▶ [WHAT IS EXPECTED]: Each record must be printed again exactly as given.

--*--

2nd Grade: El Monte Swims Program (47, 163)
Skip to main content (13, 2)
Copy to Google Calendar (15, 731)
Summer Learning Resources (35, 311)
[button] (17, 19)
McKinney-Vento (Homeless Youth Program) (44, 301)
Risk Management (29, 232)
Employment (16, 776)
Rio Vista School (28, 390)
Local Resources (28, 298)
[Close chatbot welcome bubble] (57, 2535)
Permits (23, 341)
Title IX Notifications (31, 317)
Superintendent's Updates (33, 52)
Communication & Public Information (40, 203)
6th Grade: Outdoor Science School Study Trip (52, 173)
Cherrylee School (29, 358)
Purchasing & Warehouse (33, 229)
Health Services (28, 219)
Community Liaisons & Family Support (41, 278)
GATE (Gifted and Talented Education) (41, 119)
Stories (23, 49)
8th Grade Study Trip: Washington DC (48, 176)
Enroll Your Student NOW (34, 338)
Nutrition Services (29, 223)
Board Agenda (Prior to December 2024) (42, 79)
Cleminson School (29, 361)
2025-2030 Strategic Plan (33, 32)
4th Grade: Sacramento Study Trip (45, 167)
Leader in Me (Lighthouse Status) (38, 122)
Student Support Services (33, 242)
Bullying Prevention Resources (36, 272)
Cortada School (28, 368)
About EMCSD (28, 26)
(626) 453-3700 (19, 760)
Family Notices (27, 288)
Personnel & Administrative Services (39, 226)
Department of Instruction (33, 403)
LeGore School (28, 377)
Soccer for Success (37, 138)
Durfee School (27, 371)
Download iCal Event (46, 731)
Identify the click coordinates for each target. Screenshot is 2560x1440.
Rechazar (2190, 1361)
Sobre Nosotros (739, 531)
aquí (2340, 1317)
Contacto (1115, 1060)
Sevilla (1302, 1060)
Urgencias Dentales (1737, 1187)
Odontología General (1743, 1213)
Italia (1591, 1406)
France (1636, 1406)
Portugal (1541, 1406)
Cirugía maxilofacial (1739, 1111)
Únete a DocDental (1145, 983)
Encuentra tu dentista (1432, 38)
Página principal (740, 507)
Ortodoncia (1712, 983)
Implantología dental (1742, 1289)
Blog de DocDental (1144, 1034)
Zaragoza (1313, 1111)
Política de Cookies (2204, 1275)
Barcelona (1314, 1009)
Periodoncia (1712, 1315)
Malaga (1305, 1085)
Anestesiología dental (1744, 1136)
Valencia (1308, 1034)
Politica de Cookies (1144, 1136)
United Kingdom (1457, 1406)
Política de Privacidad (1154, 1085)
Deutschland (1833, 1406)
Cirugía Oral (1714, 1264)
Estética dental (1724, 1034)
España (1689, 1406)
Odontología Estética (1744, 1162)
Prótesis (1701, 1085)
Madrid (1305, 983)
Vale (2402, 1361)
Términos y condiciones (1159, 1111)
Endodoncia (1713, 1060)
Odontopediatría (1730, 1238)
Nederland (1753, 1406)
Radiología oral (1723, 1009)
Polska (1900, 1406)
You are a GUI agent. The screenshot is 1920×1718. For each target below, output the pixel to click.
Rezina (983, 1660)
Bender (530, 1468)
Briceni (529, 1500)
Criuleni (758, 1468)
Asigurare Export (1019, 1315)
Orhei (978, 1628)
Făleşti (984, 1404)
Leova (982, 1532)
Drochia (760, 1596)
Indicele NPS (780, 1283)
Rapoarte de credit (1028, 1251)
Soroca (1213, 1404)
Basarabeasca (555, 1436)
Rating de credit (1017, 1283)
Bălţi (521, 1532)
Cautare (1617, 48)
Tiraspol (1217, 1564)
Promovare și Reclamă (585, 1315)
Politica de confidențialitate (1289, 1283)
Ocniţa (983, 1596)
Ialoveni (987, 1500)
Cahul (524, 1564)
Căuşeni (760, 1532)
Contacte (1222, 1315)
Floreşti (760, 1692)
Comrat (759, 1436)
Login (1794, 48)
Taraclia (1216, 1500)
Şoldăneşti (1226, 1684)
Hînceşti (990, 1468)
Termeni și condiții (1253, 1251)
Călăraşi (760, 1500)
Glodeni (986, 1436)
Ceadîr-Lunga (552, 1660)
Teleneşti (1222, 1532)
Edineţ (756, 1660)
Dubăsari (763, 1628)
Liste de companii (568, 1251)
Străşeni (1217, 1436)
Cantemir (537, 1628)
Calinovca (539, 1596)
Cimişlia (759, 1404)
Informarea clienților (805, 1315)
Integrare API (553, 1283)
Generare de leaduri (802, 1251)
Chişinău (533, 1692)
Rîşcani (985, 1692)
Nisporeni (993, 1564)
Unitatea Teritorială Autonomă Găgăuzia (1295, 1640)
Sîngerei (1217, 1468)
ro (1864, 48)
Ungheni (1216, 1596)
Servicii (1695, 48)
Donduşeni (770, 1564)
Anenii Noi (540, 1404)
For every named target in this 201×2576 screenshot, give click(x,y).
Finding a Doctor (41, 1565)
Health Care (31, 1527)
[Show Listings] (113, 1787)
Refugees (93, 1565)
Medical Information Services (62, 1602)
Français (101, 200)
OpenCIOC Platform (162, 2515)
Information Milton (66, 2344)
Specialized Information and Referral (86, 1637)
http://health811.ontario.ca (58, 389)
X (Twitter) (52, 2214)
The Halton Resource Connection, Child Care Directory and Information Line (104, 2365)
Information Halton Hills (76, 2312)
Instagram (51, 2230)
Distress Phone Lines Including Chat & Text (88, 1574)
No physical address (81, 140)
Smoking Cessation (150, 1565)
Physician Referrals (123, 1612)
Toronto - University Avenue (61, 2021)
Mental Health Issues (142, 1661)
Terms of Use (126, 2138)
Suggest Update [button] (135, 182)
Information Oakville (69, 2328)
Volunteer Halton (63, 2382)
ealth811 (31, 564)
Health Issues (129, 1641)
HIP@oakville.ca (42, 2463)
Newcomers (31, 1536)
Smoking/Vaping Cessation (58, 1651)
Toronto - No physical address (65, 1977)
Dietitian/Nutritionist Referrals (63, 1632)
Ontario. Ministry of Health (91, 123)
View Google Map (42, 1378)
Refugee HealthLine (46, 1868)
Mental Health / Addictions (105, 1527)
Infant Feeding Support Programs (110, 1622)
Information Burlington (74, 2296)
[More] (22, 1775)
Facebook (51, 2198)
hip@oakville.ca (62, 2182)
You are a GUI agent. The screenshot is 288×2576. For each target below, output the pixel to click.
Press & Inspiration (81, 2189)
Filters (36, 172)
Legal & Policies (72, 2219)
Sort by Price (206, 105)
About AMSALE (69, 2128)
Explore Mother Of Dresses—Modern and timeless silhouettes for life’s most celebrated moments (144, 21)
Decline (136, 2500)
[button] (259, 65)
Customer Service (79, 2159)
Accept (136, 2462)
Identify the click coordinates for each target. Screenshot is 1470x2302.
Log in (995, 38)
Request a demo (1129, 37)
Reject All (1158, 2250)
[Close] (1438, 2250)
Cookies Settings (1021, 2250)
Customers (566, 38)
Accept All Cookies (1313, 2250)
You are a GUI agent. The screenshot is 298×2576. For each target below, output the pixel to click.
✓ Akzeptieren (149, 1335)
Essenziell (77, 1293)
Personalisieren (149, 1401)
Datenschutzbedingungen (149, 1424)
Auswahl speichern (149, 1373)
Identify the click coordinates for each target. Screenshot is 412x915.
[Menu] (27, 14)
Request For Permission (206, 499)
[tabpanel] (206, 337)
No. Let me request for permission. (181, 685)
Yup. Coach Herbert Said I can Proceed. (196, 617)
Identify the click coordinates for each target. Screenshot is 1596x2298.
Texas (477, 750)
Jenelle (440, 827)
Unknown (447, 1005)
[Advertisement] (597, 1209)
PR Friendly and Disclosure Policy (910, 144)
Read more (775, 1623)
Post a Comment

--*--

▶ [SOLUTION TO THE PROBLEM]:
2nd Grade: El Monte Swims Program (47, 163)
Skip to main content (13, 2)
Copy to Google Calendar (15, 731)
Summer Learning Resources (35, 311)
[button] (17, 19)
McKinney-Vento (Homeless Youth Program) (44, 301)
Risk Management (29, 232)
Employment (16, 776)
Rio Vista School (28, 390)
Local Resources (28, 298)
[Close chatbot welcome bubble] (57, 2535)
Permits (23, 341)
Title IX Notifications (31, 317)
Superintendent's Updates (33, 52)
Communication & Public Information (40, 203)
6th Grade: Outdoor Science School Study Trip (52, 173)
Cherrylee School (29, 358)
Purchasing & Warehouse (33, 229)
Health Services (28, 219)
Community Liaisons & Family Support (41, 278)
GATE (Gifted and Talented Education) (41, 119)
Stories (23, 49)
8th Grade Study Trip: Washington DC (48, 176)
Enroll Your Student NOW (34, 338)
Nutrition Services (29, 223)
Board Agenda (Prior to December 2024) (42, 79)
Cleminson School (29, 361)
2025-2030 Strategic Plan (33, 32)
4th Grade: Sacramento Study Trip (45, 167)
Leader in Me (Lighthouse Status) (38, 122)
Student Support Services (33, 242)
Bullying Prevention Resources (36, 272)
Cortada School (28, 368)
About EMCSD (28, 26)
(626) 453-3700 (19, 760)
Family Notices (27, 288)
Personnel & Administrative Services (39, 226)
Department of Instruction (33, 403)
LeGore School (28, 377)
Soccer for Success (37, 138)
Durfee School (27, 371)
Download iCal Event (46, 731)
Identify the click coordinates for each target. Screenshot is 2560x1440.
Rechazar (2190, 1361)
Sobre Nosotros (739, 531)
aquí (2340, 1317)
Contacto (1115, 1060)
Sevilla (1302, 1060)
Urgencias Dentales (1737, 1187)
Odontología General (1743, 1213)
Italia (1591, 1406)
France (1636, 1406)
Portugal (1541, 1406)
Cirugía maxilofacial (1739, 1111)
Únete a DocDental (1145, 983)
Encuentra tu dentista (1432, 38)
Página principal (740, 507)
Ortodoncia (1712, 983)
Implantología dental (1742, 1289)
Blog de DocDental (1144, 1034)
Zaragoza (1313, 1111)
Política de Cookies (2204, 1275)
Barcelona (1314, 1009)
Periodoncia (1712, 1315)
Malaga (1305, 1085)
Anestesiología dental (1744, 1136)
Valencia (1308, 1034)
Politica de Cookies (1144, 1136)
United Kingdom (1457, 1406)
Política de Privacidad (1154, 1085)
Deutschland (1833, 1406)
Cirugía Oral (1714, 1264)
Estética dental (1724, 1034)
España (1689, 1406)
Odontología Estética (1744, 1162)
Prótesis (1701, 1085)
Madrid (1305, 983)
Vale (2402, 1361)
Términos y condiciones (1159, 1111)
Endodoncia (1713, 1060)
Odontopediatría (1730, 1238)
Nederland (1753, 1406)
Radiología oral (1723, 1009)
Polska (1900, 1406)
You are a GUI agent. The screenshot is 1920×1718. For each target below, output the pixel to click.
Rezina (983, 1660)
Bender (530, 1468)
Briceni (529, 1500)
Criuleni (758, 1468)
Asigurare Export (1019, 1315)
Orhei (978, 1628)
Făleşti (984, 1404)
Leova (982, 1532)
Drochia (760, 1596)
Indicele NPS (780, 1283)
Rapoarte de credit (1028, 1251)
Soroca (1213, 1404)
Basarabeasca (555, 1436)
Rating de credit (1017, 1283)
Bălţi (521, 1532)
Cautare (1617, 48)
Tiraspol (1217, 1564)
Promovare și Reclamă (585, 1315)
Politica de confidențialitate (1289, 1283)
Ocniţa (983, 1596)
Ialoveni (987, 1500)
Cahul (524, 1564)
Căuşeni (760, 1532)
Contacte (1222, 1315)
Floreşti (760, 1692)
Comrat (759, 1436)
Login (1794, 48)
Taraclia (1216, 1500)
Şoldăneşti (1226, 1684)
Hînceşti (990, 1468)
Termeni și condiții (1253, 1251)
Călăraşi (760, 1500)
Glodeni (986, 1436)
Ceadîr-Lunga (552, 1660)
Teleneşti (1222, 1532)
Edineţ (756, 1660)
Dubăsari (763, 1628)
Liste de companii (568, 1251)
Străşeni (1217, 1436)
Cantemir (537, 1628)
Calinovca (539, 1596)
Cimişlia (759, 1404)
Informarea clienților (805, 1315)
Integrare API (553, 1283)
Generare de leaduri (802, 1251)
Chişinău (533, 1692)
Rîşcani (985, 1692)
Nisporeni (993, 1564)
Unitatea Teritorială Autonomă Găgăuzia (1295, 1640)
Sîngerei (1217, 1468)
ro (1864, 48)
Ungheni (1216, 1596)
Servicii (1695, 48)
Donduşeni (770, 1564)
Anenii Noi (540, 1404)
For every named target in this 201×2576 screenshot, give click(x,y).
Finding a Doctor (41, 1565)
Health Care (31, 1527)
[Show Listings] (113, 1787)
Refugees (93, 1565)
Medical Information Services (62, 1602)
Français (101, 200)
OpenCIOC Platform (162, 2515)
Information Milton (66, 2344)
Specialized Information and Referral (86, 1637)
http://health811.ontario.ca (58, 389)
X (Twitter) (52, 2214)
The Halton Resource Connection, Child Care Directory and Information Line (104, 2365)
Information Halton Hills (76, 2312)
Instagram (51, 2230)
Distress Phone Lines Including Chat & Text (88, 1574)
No physical address (81, 140)
Smoking Cessation (150, 1565)
Physician Referrals (123, 1612)
Toronto - University Avenue (61, 2021)
Mental Health Issues (142, 1661)
Terms of Use (126, 2138)
Suggest Update [button] (135, 182)
Information Oakville (69, 2328)
Volunteer Halton (63, 2382)
ealth811 (31, 564)
Health Issues (129, 1641)
HIP@oakville.ca (42, 2463)
Newcomers (31, 1536)
Smoking/Vaping Cessation (58, 1651)
Toronto - No physical address (65, 1977)
Dietitian/Nutritionist Referrals (63, 1632)
Ontario. Ministry of Health (91, 123)
View Google Map (42, 1378)
Refugee HealthLine (46, 1868)
Mental Health / Addictions (105, 1527)
Infant Feeding Support Programs (110, 1622)
Information Burlington (74, 2296)
[More] (22, 1775)
Facebook (51, 2198)
hip@oakville.ca (62, 2182)
You are a GUI agent. The screenshot is 288×2576. For each target below, output the pixel to click.
Press & Inspiration (81, 2189)
Filters (36, 172)
Legal & Policies (72, 2219)
Sort by Price (206, 105)
About AMSALE (69, 2128)
Explore Mother Of Dresses—Modern and timeless silhouettes for life’s most celebrated moments (144, 21)
Decline (136, 2500)
[button] (259, 65)
Customer Service (79, 2159)
Accept (136, 2462)
Identify the click coordinates for each target. Screenshot is 1470x2302.
Log in (995, 38)
Request a demo (1129, 37)
Reject All (1158, 2250)
[Close] (1438, 2250)
Cookies Settings (1021, 2250)
Customers (566, 38)
Accept All Cookies (1313, 2250)
You are a GUI agent. The screenshot is 298×2576. For each target below, output the pixel to click.
✓ Akzeptieren (149, 1335)
Essenziell (77, 1293)
Personalisieren (149, 1401)
Datenschutzbedingungen (149, 1424)
Auswahl speichern (149, 1373)
Identify the click coordinates for each target. Screenshot is 412x915.
[Menu] (27, 14)
Request For Permission (206, 499)
[tabpanel] (206, 337)
No. Let me request for permission. (181, 685)
Yup. Coach Herbert Said I can Proceed. (196, 617)
Identify the click coordinates for each target. Screenshot is 1596x2298.
Texas (477, 750)
Jenelle (440, 827)
Unknown (447, 1005)
[Advertisement] (597, 1209)
PR Friendly and Disclosure Policy (910, 144)
Read more (775, 1623)
Post a Comment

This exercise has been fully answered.